> [Data listing]
########
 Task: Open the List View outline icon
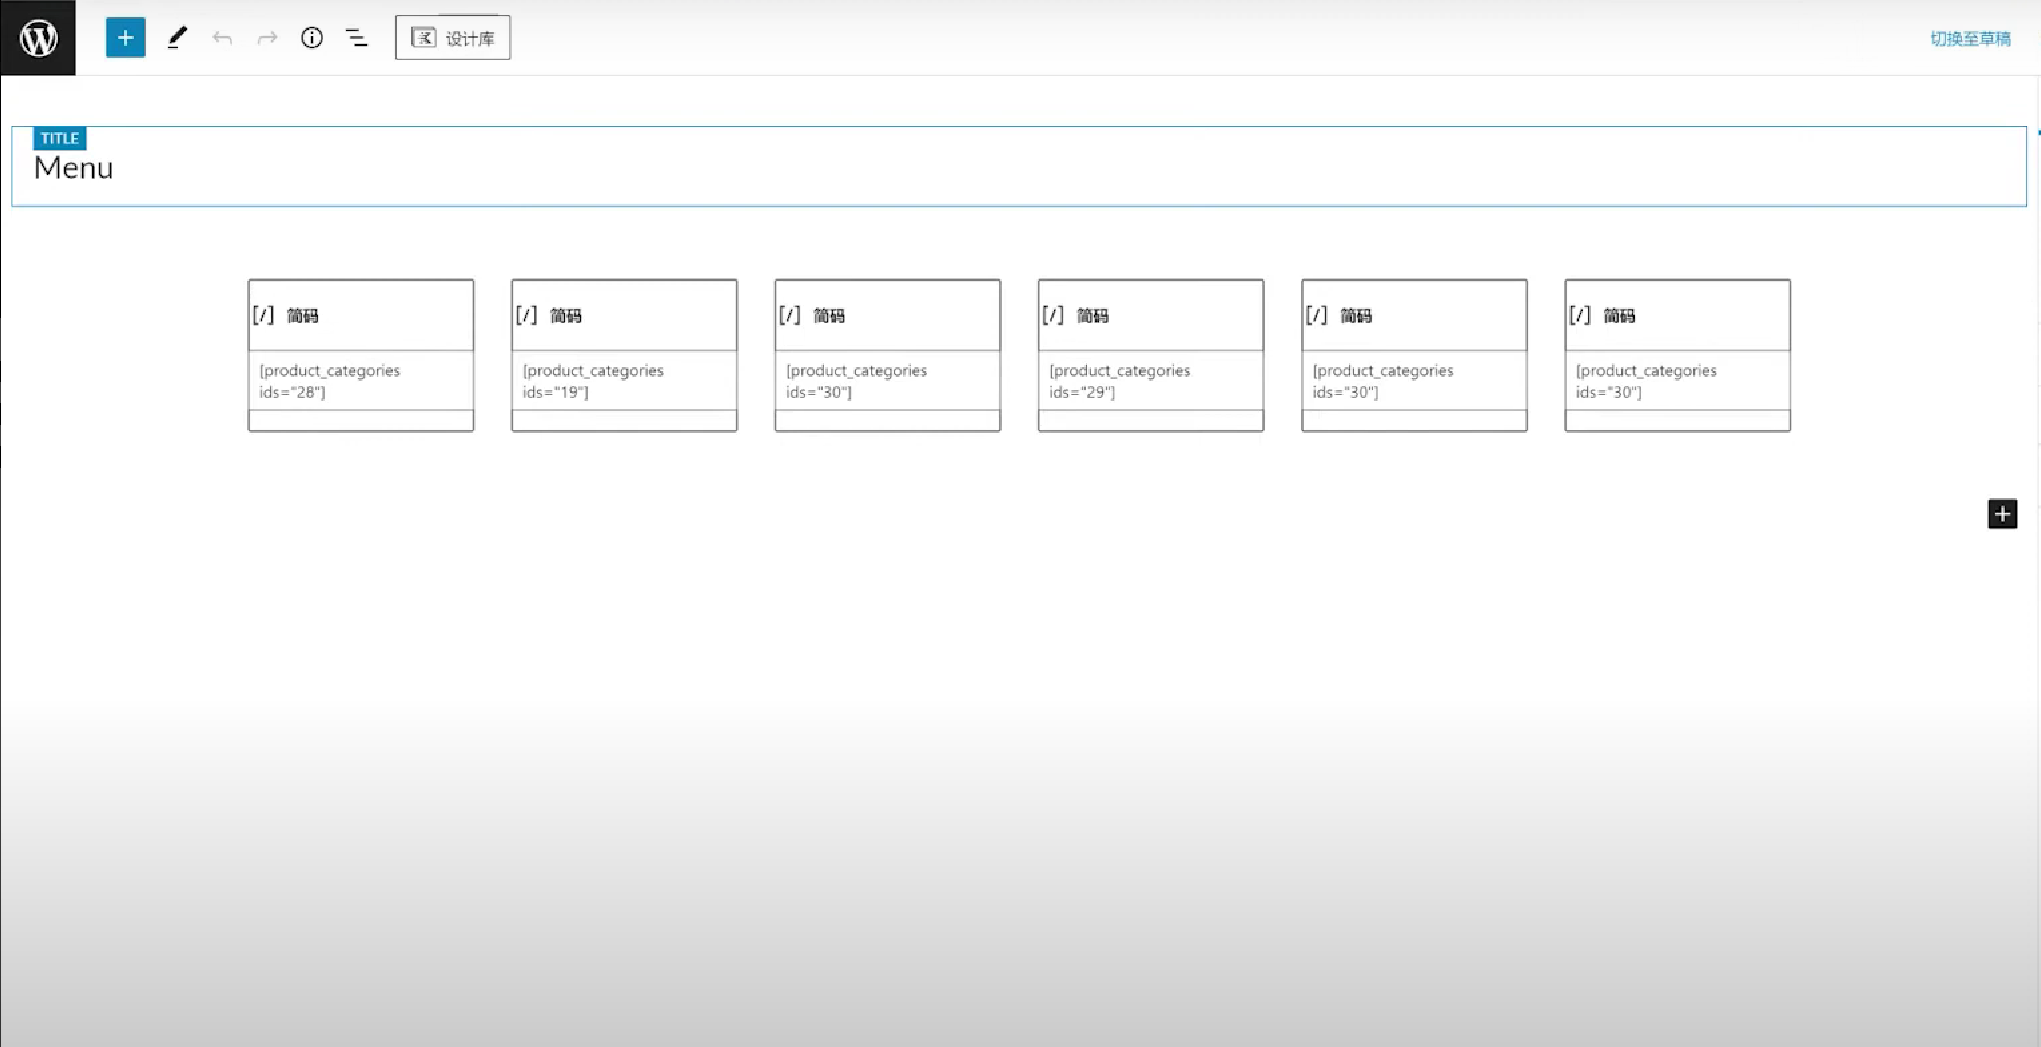coord(357,38)
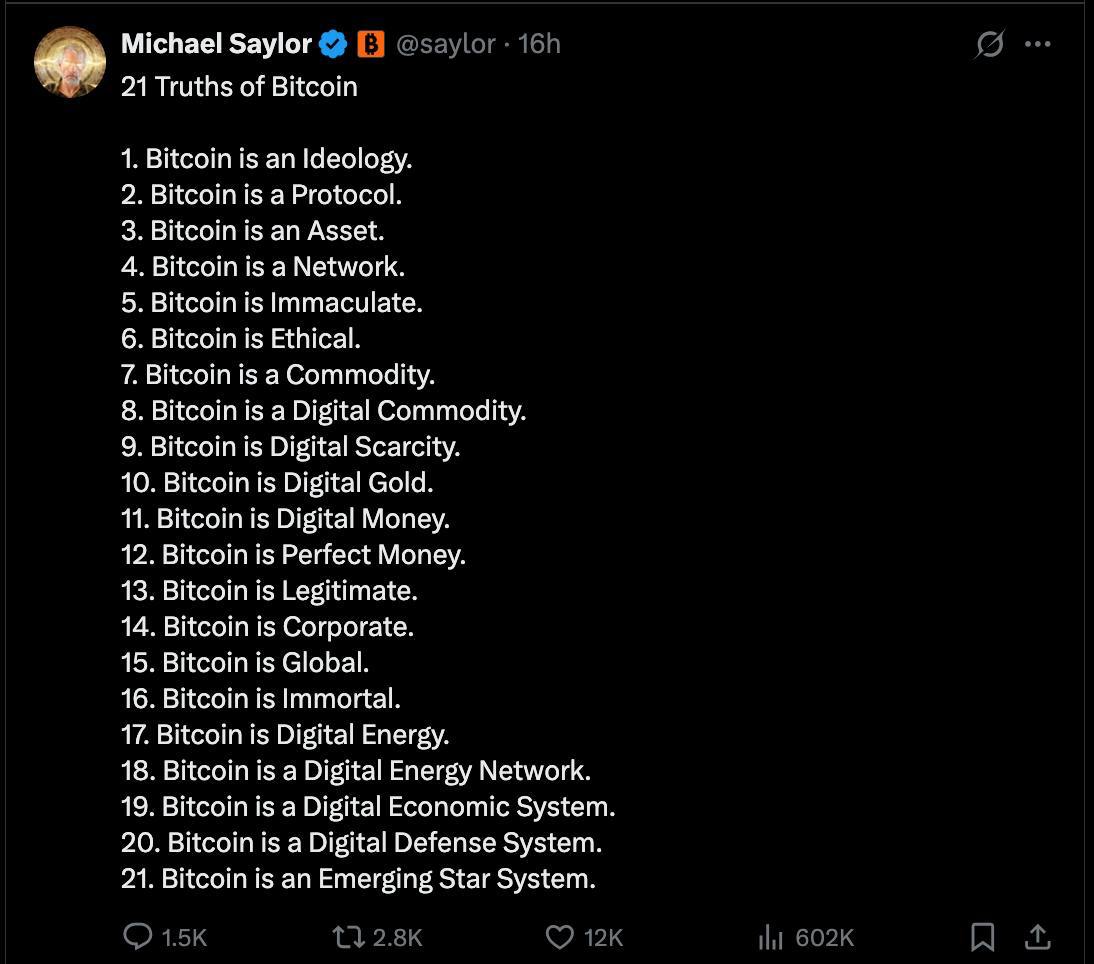
Task: Click the Grok explain-post icon
Action: click(989, 44)
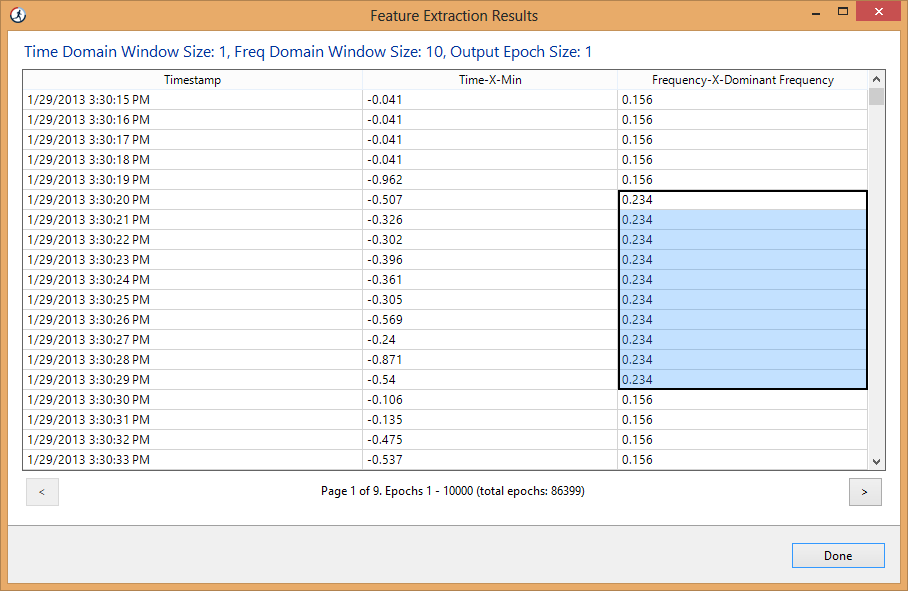
Task: Sort by the Time-X-Min column header
Action: 489,79
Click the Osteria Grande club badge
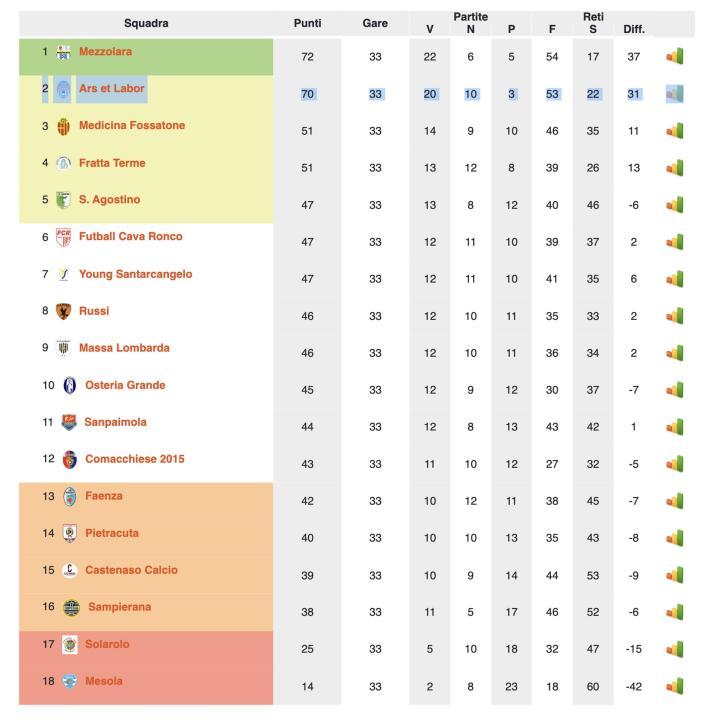 coord(70,385)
########
> [About this task] Excluding all pictures, reproduce the records exactly as they appear above.

> [Reply to the exercise]
 Task: Open the List View outline icon
coord(357,38)
Task: Click the Grok explain-post icon
Action: click(989, 44)
Task: Sort by the Time-X-Min column header
Action: 489,79
Click the Osteria Grande club badge
 coord(70,385)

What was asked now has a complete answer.